PARIS, March 4 -- Haunted by volatile financial markets and economic woes, and challenged by security threats, France and its European partners have to join China's efforts to re-build the Silk Road, a former French prime minister said recently.
In an article published by the French business daily, Les Echos, Dominique de Villepin said the Silk Road offered China "a flexible framework to meet the major challenges facing the country," including the globalization of the Asian powerhouse's domestic economy and strengthening the global role of its currency in world trade.
Developing the historic trade route would also benefit re-balancing provinces' development and household consumption as well, he wrote.
The fresh approach to economic development and the proposed diplomatic boost would "fill the void" between Asia and Europe by creating a link between the nations' infrastructure, financial, and communication industries, he added.
"It is an economic vision which adapts Chinese planning to international economic cooperation. In a volatile and unstable financial world, it is necessary to take the right approach to long-term projects using new multilateral tools," the right-wing politician said.
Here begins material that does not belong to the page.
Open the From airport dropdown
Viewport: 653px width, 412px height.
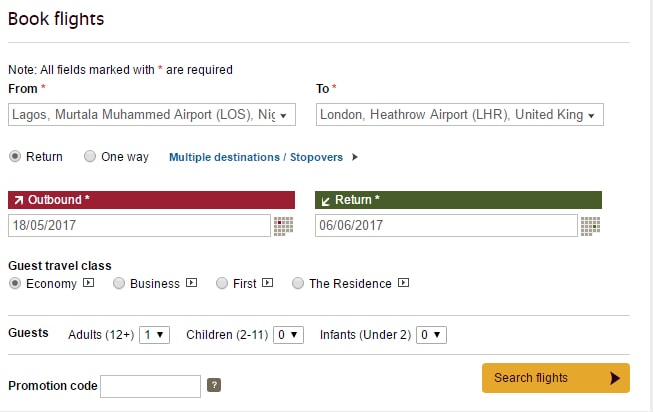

De Villepin argued Chinese business leaders' willingness to cooperate with Europe in technological, administrative and trade sectors offered France and its neighbors opportunities to harness lucrative agreements mainly in the transport sector and urban services.
"It is a task that should mobilize the European Union and its Member States, but also local authorities, chambers of commerce, and businesses, not to mention universities and think tanks," he wrote.
At the diplomatic level, the Silk Road is "a political vision which paves the way to European countries to renew dialogue with partners on the Asian continent which could help to find, for instance, flexible projects between Europe and Russia, in particular to find (the funds) necessary for the stabilization of Ukraine," de Villepin said.
"The thread between the East and West has yet to take hold," the former premier wrote on Sunday.